*Work order:* Print the records again, matching each line exactly.

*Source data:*
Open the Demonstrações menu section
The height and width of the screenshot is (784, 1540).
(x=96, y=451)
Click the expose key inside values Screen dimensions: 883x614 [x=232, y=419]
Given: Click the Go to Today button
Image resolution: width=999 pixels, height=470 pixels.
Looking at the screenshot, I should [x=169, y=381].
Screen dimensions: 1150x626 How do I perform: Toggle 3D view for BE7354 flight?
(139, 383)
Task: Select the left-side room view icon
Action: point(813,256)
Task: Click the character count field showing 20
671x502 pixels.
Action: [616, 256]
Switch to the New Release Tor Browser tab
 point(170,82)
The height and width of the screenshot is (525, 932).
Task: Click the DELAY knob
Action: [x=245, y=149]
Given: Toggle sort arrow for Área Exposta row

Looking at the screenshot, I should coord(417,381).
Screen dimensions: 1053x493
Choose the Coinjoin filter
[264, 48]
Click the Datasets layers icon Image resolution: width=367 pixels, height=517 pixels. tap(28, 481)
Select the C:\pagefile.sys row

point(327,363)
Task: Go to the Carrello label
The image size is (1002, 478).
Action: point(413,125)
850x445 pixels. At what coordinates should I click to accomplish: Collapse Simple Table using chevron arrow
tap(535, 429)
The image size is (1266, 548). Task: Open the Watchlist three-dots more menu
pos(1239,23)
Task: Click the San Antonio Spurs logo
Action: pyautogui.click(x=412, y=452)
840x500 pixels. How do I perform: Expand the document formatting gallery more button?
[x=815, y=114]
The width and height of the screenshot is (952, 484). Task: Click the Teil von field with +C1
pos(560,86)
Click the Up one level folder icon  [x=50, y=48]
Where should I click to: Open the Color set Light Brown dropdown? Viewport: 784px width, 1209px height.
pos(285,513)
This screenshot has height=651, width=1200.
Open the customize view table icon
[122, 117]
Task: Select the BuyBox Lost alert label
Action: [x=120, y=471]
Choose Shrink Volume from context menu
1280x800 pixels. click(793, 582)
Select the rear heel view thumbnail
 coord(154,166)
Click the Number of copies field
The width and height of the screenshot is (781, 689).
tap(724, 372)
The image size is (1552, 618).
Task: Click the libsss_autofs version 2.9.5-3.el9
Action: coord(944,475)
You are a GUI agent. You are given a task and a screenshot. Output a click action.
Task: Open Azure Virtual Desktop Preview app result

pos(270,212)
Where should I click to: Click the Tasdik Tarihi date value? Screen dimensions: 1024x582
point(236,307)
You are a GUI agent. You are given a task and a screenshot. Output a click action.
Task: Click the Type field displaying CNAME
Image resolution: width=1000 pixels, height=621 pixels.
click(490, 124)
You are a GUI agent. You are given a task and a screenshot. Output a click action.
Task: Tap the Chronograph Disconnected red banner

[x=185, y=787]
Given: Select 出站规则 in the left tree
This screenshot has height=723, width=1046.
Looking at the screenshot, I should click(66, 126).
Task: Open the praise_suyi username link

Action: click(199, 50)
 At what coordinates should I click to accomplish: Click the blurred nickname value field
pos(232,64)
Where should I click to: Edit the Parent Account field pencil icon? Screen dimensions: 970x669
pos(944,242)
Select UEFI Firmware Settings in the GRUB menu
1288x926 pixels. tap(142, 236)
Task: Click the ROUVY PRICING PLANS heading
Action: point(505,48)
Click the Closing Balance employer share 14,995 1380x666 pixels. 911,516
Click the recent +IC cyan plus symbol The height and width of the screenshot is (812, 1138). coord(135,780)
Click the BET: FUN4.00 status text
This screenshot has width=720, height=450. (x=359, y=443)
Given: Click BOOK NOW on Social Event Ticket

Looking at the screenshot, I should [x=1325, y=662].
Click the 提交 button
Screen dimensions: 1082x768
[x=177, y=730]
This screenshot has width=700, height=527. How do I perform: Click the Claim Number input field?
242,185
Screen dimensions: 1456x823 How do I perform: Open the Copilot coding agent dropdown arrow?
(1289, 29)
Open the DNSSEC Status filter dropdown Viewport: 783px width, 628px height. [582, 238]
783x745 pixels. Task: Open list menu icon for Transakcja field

*Problem solution:*
Open the Demonstrações menu section
The height and width of the screenshot is (784, 1540).
(x=96, y=451)
Click the expose key inside values Screen dimensions: 883x614 [x=232, y=419]
Given: Click the Go to Today button
Image resolution: width=999 pixels, height=470 pixels.
Looking at the screenshot, I should [x=169, y=381].
Screen dimensions: 1150x626 How do I perform: Toggle 3D view for BE7354 flight?
(139, 383)
Task: Select the left-side room view icon
Action: point(813,256)
Task: Click the character count field showing 20
671x502 pixels.
Action: [616, 256]
Switch to the New Release Tor Browser tab
 point(170,82)
The height and width of the screenshot is (525, 932).
Task: Click the DELAY knob
Action: [x=245, y=149]
Given: Toggle sort arrow for Área Exposta row

Looking at the screenshot, I should coord(417,381).
Screen dimensions: 1053x493
Choose the Coinjoin filter
[264, 48]
Click the Datasets layers icon Image resolution: width=367 pixels, height=517 pixels. tap(28, 481)
Select the C:\pagefile.sys row

point(327,363)
Task: Go to the Carrello label
The image size is (1002, 478).
Action: point(413,125)
850x445 pixels. At what coordinates should I click to accomplish: Collapse Simple Table using chevron arrow
tap(535, 429)
The image size is (1266, 548). Task: Open the Watchlist three-dots more menu
pos(1239,23)
Task: Click the San Antonio Spurs logo
Action: pyautogui.click(x=412, y=452)
840x500 pixels. How do I perform: Expand the document formatting gallery more button?
[x=815, y=114]
The width and height of the screenshot is (952, 484). Task: Click the Teil von field with +C1
pos(560,86)
Click the Up one level folder icon  [x=50, y=48]
Where should I click to: Open the Color set Light Brown dropdown? Viewport: 784px width, 1209px height.
pos(285,513)
This screenshot has height=651, width=1200.
Open the customize view table icon
[122, 117]
Task: Select the BuyBox Lost alert label
Action: [x=120, y=471]
Choose Shrink Volume from context menu
1280x800 pixels. click(793, 582)
Select the rear heel view thumbnail
 coord(154,166)
Click the Number of copies field
The width and height of the screenshot is (781, 689).
tap(724, 372)
The image size is (1552, 618).
Task: Click the libsss_autofs version 2.9.5-3.el9
Action: coord(944,475)
You are a GUI agent. You are given a task and a screenshot. Output a click action.
Task: Open Azure Virtual Desktop Preview app result

pos(270,212)
Where should I click to: Click the Tasdik Tarihi date value? Screen dimensions: 1024x582
point(236,307)
You are a GUI agent. You are given a task and a screenshot. Output a click action.
Task: Click the Type field displaying CNAME
Image resolution: width=1000 pixels, height=621 pixels.
click(490, 124)
You are a GUI agent. You are given a task and a screenshot. Output a click action.
Task: Tap the Chronograph Disconnected red banner

[x=185, y=787]
Given: Select 出站规则 in the left tree
This screenshot has height=723, width=1046.
Looking at the screenshot, I should click(66, 126).
Task: Open the praise_suyi username link

Action: click(199, 50)
 At what coordinates should I click to accomplish: Click the blurred nickname value field
pos(232,64)
Where should I click to: Edit the Parent Account field pencil icon? Screen dimensions: 970x669
pos(944,242)
Select UEFI Firmware Settings in the GRUB menu
1288x926 pixels. tap(142, 236)
Task: Click the ROUVY PRICING PLANS heading
Action: point(505,48)
Click the Closing Balance employer share 14,995 1380x666 pixels. 911,516
Click the recent +IC cyan plus symbol The height and width of the screenshot is (812, 1138). coord(135,780)
Click the BET: FUN4.00 status text
This screenshot has width=720, height=450. (x=359, y=443)
Given: Click BOOK NOW on Social Event Ticket

Looking at the screenshot, I should [x=1325, y=662].
Click the 提交 button
Screen dimensions: 1082x768
[x=177, y=730]
This screenshot has width=700, height=527. How do I perform: Click the Claim Number input field?
242,185
Screen dimensions: 1456x823 How do I perform: Open the Copilot coding agent dropdown arrow?
(1289, 29)
Open the DNSSEC Status filter dropdown Viewport: 783px width, 628px height. [582, 238]
783x745 pixels. Task: Open list menu icon for Transakcja field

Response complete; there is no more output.